Classic
I just read David Denby's Great Books, about twenty years after it was published. (Readers of this blog may know Denby as a film critic I often take to task for pointlessly introducing personal political beliefs into his reviews.) Back in the early 90s, he decided, as a middle-aged man, to go back to his alma mater, Columbia, and take a course in Great Books--actually two, one for literature, one for philosophy. He'd reread all those classics (and a few new ones) to see how they stacked up, and how they compared to his memories as a student decades earlier.
Not a bad premise. I remember taking a Great Books course, not unlike Columbia's, when I was a student. It was an exciting journey, and those books, not to mention others on the classics list we didn't have time for, have never been completely absent from my thoughts. Reading them can take you out of yourself, making present-day issues seem as small as they actually are. You can see the great conversation firsthand--how ideas originated and were developed and fought over, ideas that still shape our world. You can even take part in the conversation.

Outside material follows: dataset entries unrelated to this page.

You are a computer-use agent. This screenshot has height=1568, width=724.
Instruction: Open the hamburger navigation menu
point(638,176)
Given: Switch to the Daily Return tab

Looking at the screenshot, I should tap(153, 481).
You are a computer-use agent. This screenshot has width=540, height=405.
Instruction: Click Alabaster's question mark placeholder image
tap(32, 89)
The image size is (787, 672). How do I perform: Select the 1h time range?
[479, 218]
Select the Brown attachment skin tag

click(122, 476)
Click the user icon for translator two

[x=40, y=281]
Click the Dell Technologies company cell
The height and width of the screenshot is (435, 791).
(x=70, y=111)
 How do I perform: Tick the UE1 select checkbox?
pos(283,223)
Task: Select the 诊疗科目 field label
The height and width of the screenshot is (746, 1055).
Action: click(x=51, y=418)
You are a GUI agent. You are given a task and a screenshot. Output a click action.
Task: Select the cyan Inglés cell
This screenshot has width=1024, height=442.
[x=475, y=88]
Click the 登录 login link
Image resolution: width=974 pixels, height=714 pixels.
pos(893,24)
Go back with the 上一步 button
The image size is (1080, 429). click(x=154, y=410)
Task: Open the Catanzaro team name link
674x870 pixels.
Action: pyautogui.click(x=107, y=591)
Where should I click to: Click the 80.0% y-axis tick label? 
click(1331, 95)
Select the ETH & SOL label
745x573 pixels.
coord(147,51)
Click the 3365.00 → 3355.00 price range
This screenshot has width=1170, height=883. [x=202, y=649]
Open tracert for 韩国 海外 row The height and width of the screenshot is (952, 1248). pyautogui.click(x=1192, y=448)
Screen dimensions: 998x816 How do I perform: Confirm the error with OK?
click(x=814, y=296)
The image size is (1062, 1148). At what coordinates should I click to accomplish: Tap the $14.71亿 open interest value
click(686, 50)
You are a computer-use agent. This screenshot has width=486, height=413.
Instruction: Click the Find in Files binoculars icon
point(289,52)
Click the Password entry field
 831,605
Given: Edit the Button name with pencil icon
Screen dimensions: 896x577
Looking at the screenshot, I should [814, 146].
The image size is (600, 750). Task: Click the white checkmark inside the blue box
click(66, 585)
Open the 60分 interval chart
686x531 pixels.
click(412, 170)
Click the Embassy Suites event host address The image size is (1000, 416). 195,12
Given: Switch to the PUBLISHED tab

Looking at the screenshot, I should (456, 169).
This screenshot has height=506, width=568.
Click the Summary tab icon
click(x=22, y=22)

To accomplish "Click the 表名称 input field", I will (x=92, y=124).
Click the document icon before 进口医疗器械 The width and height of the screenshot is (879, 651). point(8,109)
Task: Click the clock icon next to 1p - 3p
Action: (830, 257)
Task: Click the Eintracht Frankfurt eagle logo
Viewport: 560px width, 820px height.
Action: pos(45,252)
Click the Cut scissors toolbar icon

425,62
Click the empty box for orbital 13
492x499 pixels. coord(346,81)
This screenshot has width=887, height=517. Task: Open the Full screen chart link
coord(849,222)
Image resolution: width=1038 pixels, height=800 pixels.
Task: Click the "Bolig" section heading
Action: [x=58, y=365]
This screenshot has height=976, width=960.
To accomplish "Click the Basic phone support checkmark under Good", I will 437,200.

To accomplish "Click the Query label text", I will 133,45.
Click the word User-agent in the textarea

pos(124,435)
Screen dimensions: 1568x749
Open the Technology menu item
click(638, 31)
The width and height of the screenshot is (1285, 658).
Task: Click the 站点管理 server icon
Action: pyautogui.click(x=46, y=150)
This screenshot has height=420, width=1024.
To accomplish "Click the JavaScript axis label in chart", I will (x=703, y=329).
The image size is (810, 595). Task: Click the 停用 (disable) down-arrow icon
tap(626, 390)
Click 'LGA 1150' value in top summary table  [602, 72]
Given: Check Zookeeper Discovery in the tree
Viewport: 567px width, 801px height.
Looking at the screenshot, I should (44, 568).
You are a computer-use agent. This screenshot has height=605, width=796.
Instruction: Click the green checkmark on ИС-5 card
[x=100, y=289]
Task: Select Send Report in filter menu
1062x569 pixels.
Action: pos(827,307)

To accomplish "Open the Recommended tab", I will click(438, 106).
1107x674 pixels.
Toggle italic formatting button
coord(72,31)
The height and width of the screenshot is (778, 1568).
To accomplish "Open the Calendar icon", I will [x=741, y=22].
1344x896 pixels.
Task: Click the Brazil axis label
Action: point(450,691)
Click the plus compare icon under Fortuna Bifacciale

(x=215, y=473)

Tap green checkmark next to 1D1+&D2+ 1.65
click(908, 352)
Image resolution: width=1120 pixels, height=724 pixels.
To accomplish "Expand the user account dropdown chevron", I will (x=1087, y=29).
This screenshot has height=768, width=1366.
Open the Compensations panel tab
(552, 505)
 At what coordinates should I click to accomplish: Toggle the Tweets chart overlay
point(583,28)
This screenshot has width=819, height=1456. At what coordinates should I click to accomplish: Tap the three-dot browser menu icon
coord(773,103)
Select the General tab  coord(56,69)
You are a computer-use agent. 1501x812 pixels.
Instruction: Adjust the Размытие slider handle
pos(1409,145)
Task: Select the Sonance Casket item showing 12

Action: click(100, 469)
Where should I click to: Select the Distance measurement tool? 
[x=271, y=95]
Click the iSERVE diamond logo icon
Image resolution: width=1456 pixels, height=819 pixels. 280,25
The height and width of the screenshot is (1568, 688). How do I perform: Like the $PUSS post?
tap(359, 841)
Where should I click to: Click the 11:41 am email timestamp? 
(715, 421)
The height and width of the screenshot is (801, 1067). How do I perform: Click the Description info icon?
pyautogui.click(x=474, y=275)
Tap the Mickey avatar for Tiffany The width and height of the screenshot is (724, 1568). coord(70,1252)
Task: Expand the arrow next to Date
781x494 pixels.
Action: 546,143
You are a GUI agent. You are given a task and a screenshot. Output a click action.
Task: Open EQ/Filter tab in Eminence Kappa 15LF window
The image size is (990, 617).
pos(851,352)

Denby gets to relive that journey, often surprised by what he didn't see the first time around, or at least didn't remember. Most fill him with excitement, and some writers and thinkers he dismissed come back with surprising power (while a few fall short--sorry Goethe). The course starts with the Greeks, and as much as the Western world seems to begin with them, they are still startlingly foreign. Homer is exceedingly violent, and his heroes kill without mercy. Aeschylus, Sophocles and Euripides take what were even for them old tales and turn them inside out to look at the human condition. Plato and Aristotle ponder the basic questions of ethics and give answers that still challenge us.
Then comes Virgil, and the Bible, and the beginnings of the modern era with Dante, Machiavelli, Hobbes, Locke and so on. The we start getting into those who almost feel like contemporaries--Rousseau, Hegel, Austen, Marx, Mill, Nietzsche, etc. Finally there are the new additions to the canon, such as Beauvoir and Woolf.
Denby does several things in the book, some better than others. He's good at describing the books--what they're about and how radical and exciting their ideas are (not that I always agree with his interpretations). He's also pretty good at evoking what the classes are like--the personalities of the professors and the students. Then there's a subplot that runs through the book--the canon, indeed the idea of a canon, is under attack for being the hegemonic gasp of dead white males, and Denby ably describes the fight. He's on the side of the classics, but concedes some points of others who'd broaden or destroy the concept of great books.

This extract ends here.